Thursday, April 27, 2006

Si la gente no hablara de más

Si la gente no hablara de más

¿Cuántas cosas no serían diferentes?

Wednesday, April 26, 2006

Hornyyy

*Joel sings*

Hornyyy, I am so hornyyy... I want somebodyyyy to fuck on my ooowwwn...

Thursday, April 20, 2006

: /

My bother watches the TV Guide Channel... when there's nothing else on tv... I wonder if that's good or bad.

Sunday, April 16, 2006

Disgustingly Repugnant, Repulsive Stagnancy of Scatology

WARNING:
The following post is preTTy disturbing, or just plain disgusting.
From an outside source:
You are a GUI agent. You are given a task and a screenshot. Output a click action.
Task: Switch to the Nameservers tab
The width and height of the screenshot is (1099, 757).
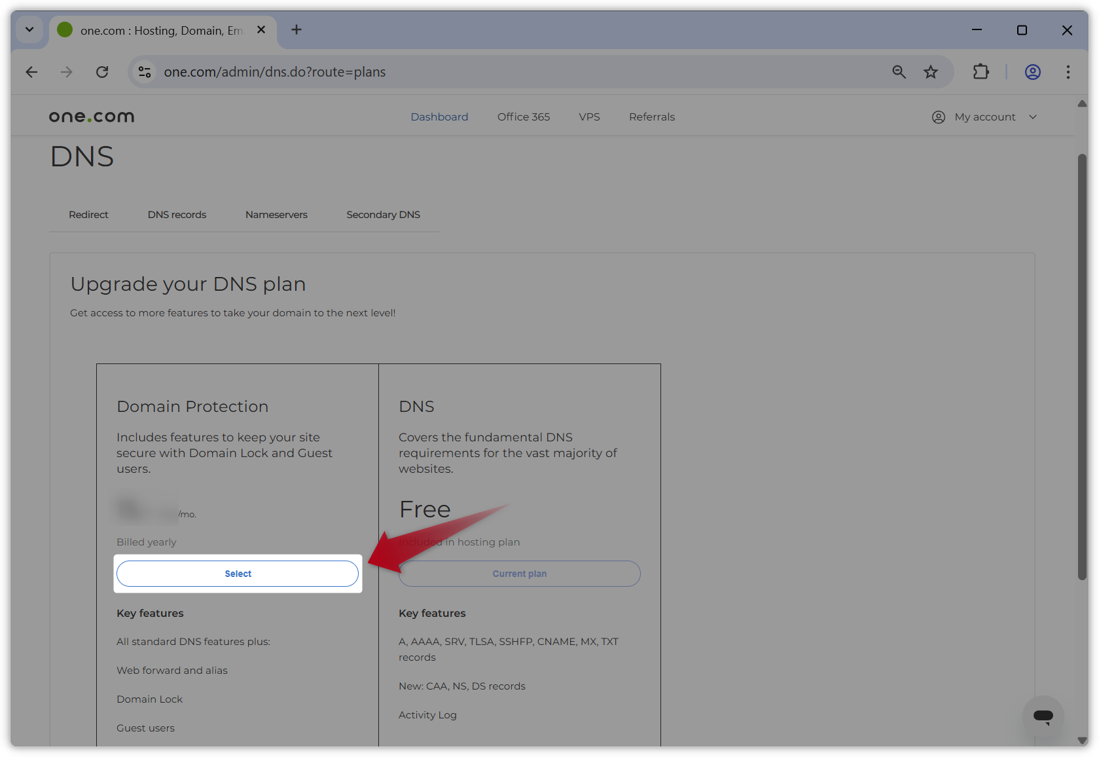276,214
Doesn't it bother you that, when you get a bad stomach cramp, you fly to the bathroom and barely have time to take off your pants, and as soon as your butt touches the toilet everything from your insides just spills out almost involuntarily? But even worst... Doesn't it bother you that after enduring the pain of racing your car through the street, slam open the door of your house, and fly to the toilet, what you shit is a lond of liquidy crap? That, had another second past before you got to the toilet, you wouldn't have stood a change against your own feces? Doesn't it bother you how horrible would have been to have all that brown stinky, gooey watery shit all over your pants, on the seat of your car? You would never drive it again. You think. But, even worser... doesn't it bother you that when you are sitting there on the toilet, all the nasty shit splashes nasty goop up towards your butt, and you can't help it because it is coming out involuntarily (now it is)? Doesn't it bother you that it feels like you're pissing through your asshole? That it sounds hideously horrendous, hugeamongously unatural; as if you were giving birth to an alien, your water broke, and the alien is these chunky little pieces of shit floating around stained, contaminated water (which was once clear) of your toilet. Now... Doesn't it bother you that now you don't only have to wipe you soiled ass, but also your hole butt. And if you are nasty enough (or curious enough) to look at the toilet paper, you see light-brown stains on it, which surely smell like rotten eggs. Doesn't it bother you that your diarrhea, doesn't just affects you, emotionally and internally? That it also affects your butt, your nose, your eyes, the seat of your car, the door of your house, and God help the ones in cars you cut in the street, who might have died in a car crash because of your shit? Yes. Diarrhea is bad. Very bad. Wipe your ass after it, flush the toilet thrice, wipe the bottom of your toilet seat, seriously, check it... And if the mess on your butt is too much, just give up, and take a shower. OK! It will all be better afterwards.

Thursday, April 13, 2006

Wednesday, April 12, 2006

Days

Ya sé. No he escrito nada en cuarenta días. Es que la inspiración se me está saliendo para otros lados, para otros cuentos. Ya pronto escribiré algo por aquí.